Swiss scientists published findings in the journal Scientific Reports showing intense aerobic exercise sessions as short as 15 minutes improved memory and aided in the acquisition of new motor skills.
Exercise produces tiny molecules in the body called endocannabinoids which are responsible for the physical and psychological feelings of well-being associated with exercise. It turns out those molecules also play other roles.
"They circulate in the blood and easily cross the blood-brain barrier,” says researcher Kinga Igloi. “They then bind to specialized cellular receptors and trigger this feeling of euphoria. In addition, these same molecules bind to receptors in the hippocampus, the main brain structure for memory processing."
She and her colleagues wanted to better understand how exercise affects memory so they conducted an experiment with a group of 15 young men in good health who were not athletes. They committed to taking a memory test under three different conditions - after 30 minutes of moderate cycling, after 15 minutes of intensive cycling and after a period of rest.
Participants were shown images on a screen and were asked to press a corresponding button as quickly as possible after the images changed. "It followed a predefined and repeated sequence in order to precisely evaluate how movements were learned,” said Blanca Marin Bosch. “This is very similar to what we do when, for example, we learn to type on a keyboard as quickly as possible. After an intensive sports session, the performance was much better."

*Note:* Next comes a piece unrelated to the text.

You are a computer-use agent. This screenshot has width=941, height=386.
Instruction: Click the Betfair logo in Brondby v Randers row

Researchers also performed blood tests to measure endocannabinoid levels and conducted an MRI to observe changes to the brain as a result of exercise. The more intense the activity level the more benefit was observed. The higher the intensity level the more endocannabinoids were found. Greater intensity also translated to greater activation in the brain’s hippocampus, the area associated with memory, and the caudate nucleus, the area involved with motor processes.

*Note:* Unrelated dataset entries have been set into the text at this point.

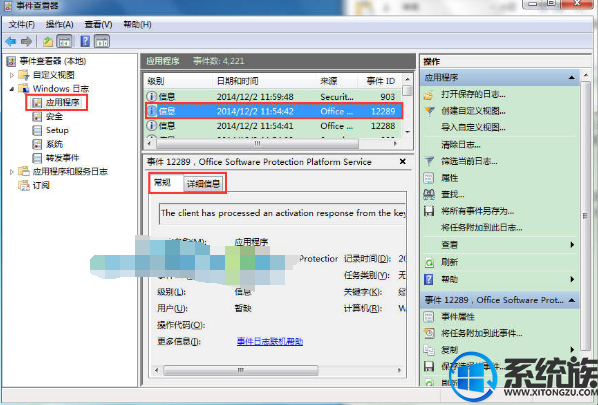Select the event row with ID 12288
This screenshot has height=405, width=598.
[x=273, y=125]
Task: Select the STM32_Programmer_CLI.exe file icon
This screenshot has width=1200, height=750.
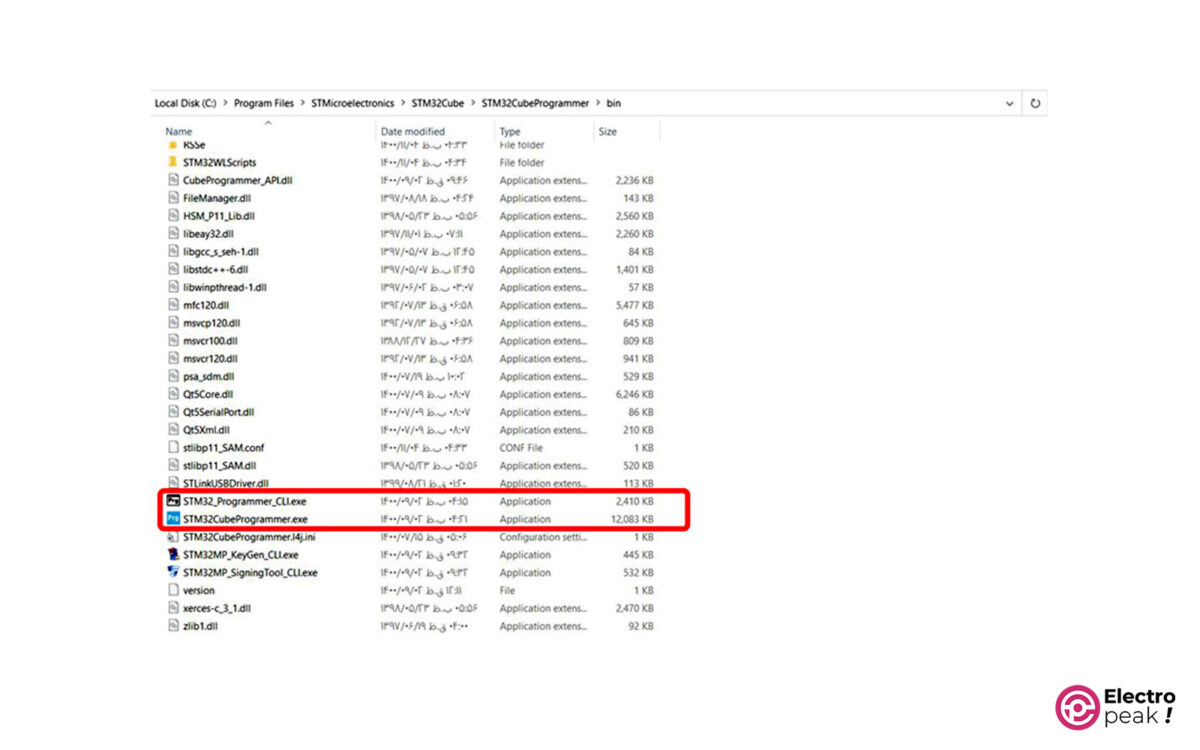Action: 173,501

"These molecules are involved in synaptic plasticity, i.e. the way in which neurons are connected to each other, and thus may act on long-term potentiation, the mechanism for optimal consolidation of memory," says Marin Bosch.
A previous study showed exercise has a positive effect on associative memory but in that case moderate exercise provided greater benefit than intensive work. Researchers emphasized, however, that in all cases it was determined exercise improved memory better than inactivity.